Chemicals in plastics disturb human genetics

ANADOLU AGENCY
ANKARA
Published 16.04.2019 00:20
Chemicals in plastics disturb human genetics

Plastics are killing our planet slowly but it has been discovered that they are poisoning newborns as well. According to a study conducted by the U.S.-based Center for Disease Control and Prevention (CDC), the BPA chemical used to give plastics stiffness and opacity is found in the breast milk of women.

There are approximately 1,000 different chemicals in plastics and at least 15 of these chemicals are proven to affect human hormones. Commenting on the results of the study, professor Mustafa Şahin of Ankara University said BPA directly affects the estrogen hormones. "This chemical is also closely related to metabolism syndromes, diabetics, obesity, infertility, hyperactivity, prostate and breast cancer," added Şahin.

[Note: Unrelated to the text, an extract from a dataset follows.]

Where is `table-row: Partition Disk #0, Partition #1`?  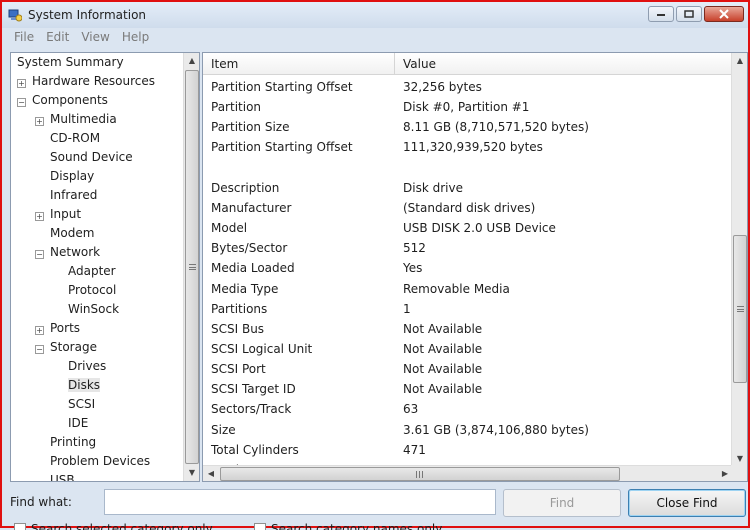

Stating that plastic is also used in tooth fillings, nursing bottles and even ceramic plates, Şahin said: "Plastics can dissolve when in contact with acidic foods such as tomatoes. Some 93 percent of Americans tested positive for BPA when their urinal samples were examined. Now, this chemical was also found in mother's milk. According to the studies conducted on mice, even if the mother is exposed to low levels of BPA during pregnancy, the mental development of the offspring is disturbed. Another study suggested that BPA works up an appetite and causes obesity."

The levels of BPA were higher than other subjects in those who frequently consume fast food such as hamburgers or sandwiches. Şahin said it is not good for one's health to store food in plastic packaging; adding even organic products stored in plastic containers are affected by chemicals that mess with human hormones. "If hot beverages are served in plastic glasses, the chemicals are dissolved inside the beverage and we begin to consume it unknowingly. The same thing applies to bread as well. Bread is mostly sold in plastic packaging in Turkey which makes us most vulnerable to the hazardous effects of plastics," said Şahin.